**Exercise:** Copy everything in the data from the line that contains "Where should I click to: Point to the word" down to the line that contains "click(x=605, y=316)", including both of those lines, with no changes.

**Input data:**

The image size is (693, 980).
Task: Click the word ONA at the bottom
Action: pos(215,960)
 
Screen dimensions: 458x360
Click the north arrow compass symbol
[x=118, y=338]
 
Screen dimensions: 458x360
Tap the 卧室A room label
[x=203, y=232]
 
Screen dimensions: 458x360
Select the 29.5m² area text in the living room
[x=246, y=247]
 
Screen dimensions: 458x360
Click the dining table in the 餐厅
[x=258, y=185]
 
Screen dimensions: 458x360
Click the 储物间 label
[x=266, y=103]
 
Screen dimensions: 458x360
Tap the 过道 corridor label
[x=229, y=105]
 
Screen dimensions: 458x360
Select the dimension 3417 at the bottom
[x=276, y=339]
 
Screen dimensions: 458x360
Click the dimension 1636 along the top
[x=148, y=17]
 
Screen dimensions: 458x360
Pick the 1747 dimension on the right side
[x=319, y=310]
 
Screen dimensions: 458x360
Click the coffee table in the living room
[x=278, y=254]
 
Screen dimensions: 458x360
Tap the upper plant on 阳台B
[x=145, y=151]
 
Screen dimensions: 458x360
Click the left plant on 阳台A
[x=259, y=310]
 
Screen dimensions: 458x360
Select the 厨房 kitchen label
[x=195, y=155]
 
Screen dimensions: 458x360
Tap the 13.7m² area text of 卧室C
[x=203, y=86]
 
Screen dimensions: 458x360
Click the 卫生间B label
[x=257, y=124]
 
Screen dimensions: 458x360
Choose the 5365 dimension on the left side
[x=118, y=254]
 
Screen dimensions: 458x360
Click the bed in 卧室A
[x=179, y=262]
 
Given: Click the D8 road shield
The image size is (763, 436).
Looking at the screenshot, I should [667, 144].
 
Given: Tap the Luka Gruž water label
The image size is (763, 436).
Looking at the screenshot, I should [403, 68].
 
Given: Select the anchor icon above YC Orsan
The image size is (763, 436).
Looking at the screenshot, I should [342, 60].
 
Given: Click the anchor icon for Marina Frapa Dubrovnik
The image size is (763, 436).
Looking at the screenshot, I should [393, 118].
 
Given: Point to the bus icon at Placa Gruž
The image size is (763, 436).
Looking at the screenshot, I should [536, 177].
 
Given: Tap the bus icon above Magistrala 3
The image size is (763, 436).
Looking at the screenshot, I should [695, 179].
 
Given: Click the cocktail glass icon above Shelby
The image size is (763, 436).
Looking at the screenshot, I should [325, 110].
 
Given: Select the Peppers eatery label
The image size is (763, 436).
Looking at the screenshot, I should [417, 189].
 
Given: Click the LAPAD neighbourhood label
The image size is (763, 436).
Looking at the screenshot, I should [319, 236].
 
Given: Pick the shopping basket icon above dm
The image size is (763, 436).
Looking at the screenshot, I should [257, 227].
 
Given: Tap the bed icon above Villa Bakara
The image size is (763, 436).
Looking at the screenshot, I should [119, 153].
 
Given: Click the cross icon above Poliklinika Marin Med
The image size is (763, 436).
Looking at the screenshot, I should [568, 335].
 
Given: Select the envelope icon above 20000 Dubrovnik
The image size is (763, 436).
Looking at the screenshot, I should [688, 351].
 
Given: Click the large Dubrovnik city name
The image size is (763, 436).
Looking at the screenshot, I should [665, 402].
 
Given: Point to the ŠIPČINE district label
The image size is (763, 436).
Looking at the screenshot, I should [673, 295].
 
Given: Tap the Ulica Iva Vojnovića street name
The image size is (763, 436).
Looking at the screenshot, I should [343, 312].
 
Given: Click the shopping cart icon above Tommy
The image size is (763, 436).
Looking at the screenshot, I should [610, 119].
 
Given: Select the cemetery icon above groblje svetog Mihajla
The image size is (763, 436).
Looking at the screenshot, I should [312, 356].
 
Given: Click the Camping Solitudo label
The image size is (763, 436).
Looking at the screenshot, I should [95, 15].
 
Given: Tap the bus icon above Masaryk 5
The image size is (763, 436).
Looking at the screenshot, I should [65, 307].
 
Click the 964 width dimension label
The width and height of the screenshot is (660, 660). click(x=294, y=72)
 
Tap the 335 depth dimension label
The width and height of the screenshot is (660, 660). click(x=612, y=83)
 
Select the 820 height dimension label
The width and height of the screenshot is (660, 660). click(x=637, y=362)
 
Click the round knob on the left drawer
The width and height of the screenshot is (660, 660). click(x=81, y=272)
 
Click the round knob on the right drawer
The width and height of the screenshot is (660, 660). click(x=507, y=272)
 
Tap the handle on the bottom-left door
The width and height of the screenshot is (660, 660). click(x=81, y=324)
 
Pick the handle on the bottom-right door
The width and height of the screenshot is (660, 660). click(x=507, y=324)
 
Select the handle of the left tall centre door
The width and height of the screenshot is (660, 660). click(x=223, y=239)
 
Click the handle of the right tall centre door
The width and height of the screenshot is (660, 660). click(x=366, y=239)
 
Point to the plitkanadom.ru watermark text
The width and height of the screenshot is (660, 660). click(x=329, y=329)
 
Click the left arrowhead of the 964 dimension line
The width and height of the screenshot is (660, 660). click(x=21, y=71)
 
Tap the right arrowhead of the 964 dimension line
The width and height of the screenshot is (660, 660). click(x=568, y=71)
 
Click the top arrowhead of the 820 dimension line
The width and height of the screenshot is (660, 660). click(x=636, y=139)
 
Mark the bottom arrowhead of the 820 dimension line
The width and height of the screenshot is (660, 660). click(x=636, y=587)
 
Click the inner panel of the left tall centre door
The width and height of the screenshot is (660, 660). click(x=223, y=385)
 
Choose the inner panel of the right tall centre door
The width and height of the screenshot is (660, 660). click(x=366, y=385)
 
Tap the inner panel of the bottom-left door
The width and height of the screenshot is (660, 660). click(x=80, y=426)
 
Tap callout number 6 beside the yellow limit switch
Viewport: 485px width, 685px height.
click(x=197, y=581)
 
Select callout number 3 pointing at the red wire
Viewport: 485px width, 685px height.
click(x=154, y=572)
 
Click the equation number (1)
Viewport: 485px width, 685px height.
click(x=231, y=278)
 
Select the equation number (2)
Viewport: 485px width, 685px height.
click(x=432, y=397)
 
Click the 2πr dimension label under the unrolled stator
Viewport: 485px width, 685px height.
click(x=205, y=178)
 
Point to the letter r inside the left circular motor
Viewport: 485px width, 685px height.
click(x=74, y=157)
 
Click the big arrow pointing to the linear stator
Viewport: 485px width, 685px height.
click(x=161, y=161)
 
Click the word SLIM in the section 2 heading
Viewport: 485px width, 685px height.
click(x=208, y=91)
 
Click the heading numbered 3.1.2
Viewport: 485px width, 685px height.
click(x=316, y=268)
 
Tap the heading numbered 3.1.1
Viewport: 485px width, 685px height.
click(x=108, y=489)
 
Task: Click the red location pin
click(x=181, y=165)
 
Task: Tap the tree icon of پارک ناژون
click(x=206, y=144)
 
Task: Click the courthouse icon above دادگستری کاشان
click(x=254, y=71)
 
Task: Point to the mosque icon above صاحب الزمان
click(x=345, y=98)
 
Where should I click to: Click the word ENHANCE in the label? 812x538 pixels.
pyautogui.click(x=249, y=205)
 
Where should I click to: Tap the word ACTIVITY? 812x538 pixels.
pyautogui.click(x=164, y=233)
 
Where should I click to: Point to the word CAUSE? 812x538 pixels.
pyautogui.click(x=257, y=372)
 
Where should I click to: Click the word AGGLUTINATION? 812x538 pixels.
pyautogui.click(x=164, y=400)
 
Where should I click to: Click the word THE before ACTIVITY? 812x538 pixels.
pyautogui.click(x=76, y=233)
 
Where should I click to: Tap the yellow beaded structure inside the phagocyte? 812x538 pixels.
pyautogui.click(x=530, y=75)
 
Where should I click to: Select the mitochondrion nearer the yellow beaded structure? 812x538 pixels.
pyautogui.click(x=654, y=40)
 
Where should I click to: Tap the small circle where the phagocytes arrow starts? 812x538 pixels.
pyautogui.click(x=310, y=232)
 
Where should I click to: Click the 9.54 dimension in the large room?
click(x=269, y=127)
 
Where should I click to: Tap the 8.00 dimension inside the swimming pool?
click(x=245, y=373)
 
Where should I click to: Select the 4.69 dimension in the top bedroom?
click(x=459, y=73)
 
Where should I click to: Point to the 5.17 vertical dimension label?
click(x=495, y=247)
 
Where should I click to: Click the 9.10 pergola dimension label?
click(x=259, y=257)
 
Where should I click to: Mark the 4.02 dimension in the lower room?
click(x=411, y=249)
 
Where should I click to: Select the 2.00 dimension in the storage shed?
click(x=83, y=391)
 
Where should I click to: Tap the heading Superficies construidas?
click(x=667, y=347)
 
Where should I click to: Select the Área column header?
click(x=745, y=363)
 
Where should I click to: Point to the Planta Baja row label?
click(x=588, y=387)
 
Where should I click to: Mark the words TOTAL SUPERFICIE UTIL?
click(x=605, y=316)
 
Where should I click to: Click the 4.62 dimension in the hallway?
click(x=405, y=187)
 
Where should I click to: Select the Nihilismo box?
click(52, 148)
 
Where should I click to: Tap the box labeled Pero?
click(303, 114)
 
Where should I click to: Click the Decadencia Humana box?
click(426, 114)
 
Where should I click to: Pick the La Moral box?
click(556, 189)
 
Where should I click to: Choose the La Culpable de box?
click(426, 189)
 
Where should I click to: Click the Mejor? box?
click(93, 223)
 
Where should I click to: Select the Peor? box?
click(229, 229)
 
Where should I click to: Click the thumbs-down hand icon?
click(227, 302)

**The reply:**
Where should I click to: Point to the word CAUSE? 812x538 pixels.
pyautogui.click(x=257, y=372)
 
Where should I click to: Click the word AGGLUTINATION? 812x538 pixels.
pyautogui.click(x=164, y=400)
 
Where should I click to: Click the word THE before ACTIVITY? 812x538 pixels.
pyautogui.click(x=76, y=233)
 
Where should I click to: Tap the yellow beaded structure inside the phagocyte? 812x538 pixels.
pyautogui.click(x=530, y=75)
 
Where should I click to: Select the mitochondrion nearer the yellow beaded structure? 812x538 pixels.
pyautogui.click(x=654, y=40)
 
Where should I click to: Tap the small circle where the phagocytes arrow starts? 812x538 pixels.
pyautogui.click(x=310, y=232)
 
Where should I click to: Click the 9.54 dimension in the large room?
click(x=269, y=127)
 
Where should I click to: Tap the 8.00 dimension inside the swimming pool?
click(x=245, y=373)
 
Where should I click to: Select the 4.69 dimension in the top bedroom?
click(x=459, y=73)
 
Where should I click to: Point to the 5.17 vertical dimension label?
click(x=495, y=247)
 
Where should I click to: Click the 9.10 pergola dimension label?
click(x=259, y=257)
 
Where should I click to: Mark the 4.02 dimension in the lower room?
click(x=411, y=249)
 
Where should I click to: Select the 2.00 dimension in the storage shed?
click(x=83, y=391)
 
Where should I click to: Tap the heading Superficies construidas?
click(x=667, y=347)
 
Where should I click to: Select the Área column header?
click(x=745, y=363)
 
Where should I click to: Point to the Planta Baja row label?
click(x=588, y=387)
 
Where should I click to: Mark the words TOTAL SUPERFICIE UTIL?
click(x=605, y=316)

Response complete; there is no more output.